Taverner Consort – 50 Years On
Fifty years on, and following some seismic shifts in the musical landscape, I find that my original ‘Taverner Choir’ (instigated by composer Michael Tippett in 1973) has slowly evolved into a very different animal – a chameleon-like body capable of exploring music not only in performance (recorded or otherwise) but also as vivid history, through symposia (lively ones!) and even, most recently, in published form (witness The Pursuit of Musick with its rich gallery of images).
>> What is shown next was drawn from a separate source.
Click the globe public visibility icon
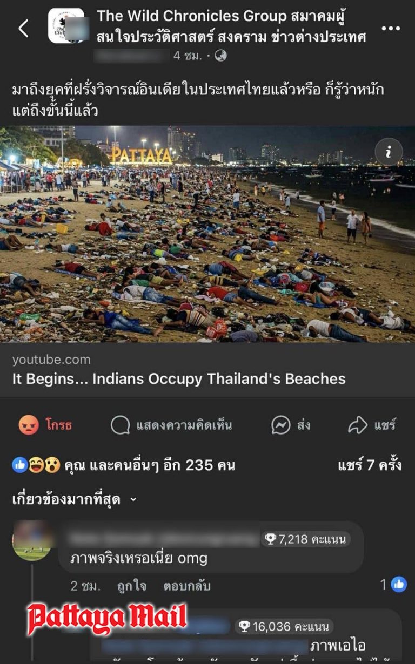The height and width of the screenshot is (664, 415). [220, 55]

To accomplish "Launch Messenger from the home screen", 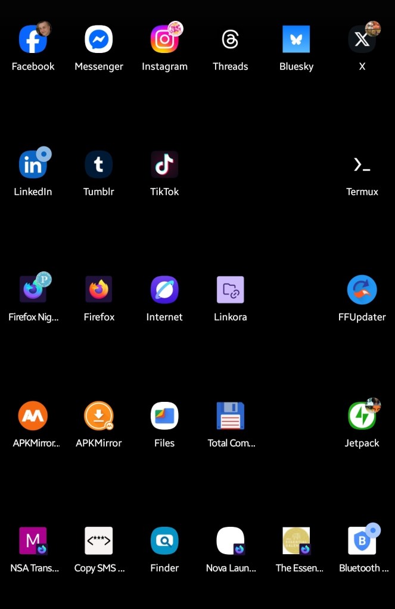I will 99,40.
Music-making itself, naturally enough, remains at the heart of the enterprise. Certain past events stand out: the Salzburg Festival (its very first invitation to a period-instrument group), various BBC Proms (not least, the extravagant 1589 Florentine Intermedi), the process of recording EMI’s first ‘historically informed’ Mass in B minor, repeated experiences of Bavaria’s enchanted Herrenchiemsee Festspiele (L’Orfeo etc), taking the St John Passion to Moscow and St Petersburg (in 2018), and so on. The focus on ‘early’ music – a generous slice of musical history made up of multifarious traditions – has not only demanded all manner of vocal and/or instrumental configurations but has repeatedly led me to question major assumptions of performance practice. As a result, several of Taverner’s 60 or so recordings have dared to pioneer fresh thinking. In the same spirit two brief but intriguing works have been specially recorded for this 50th anniversary.
I am, of course, proud of everything that all this may have achieved, and truly grateful to the numerous accomplished musicians who have aided and abetted me along the way. Whatever further contribution may yet prove possible will happily continue on this somewhat unorthodox path.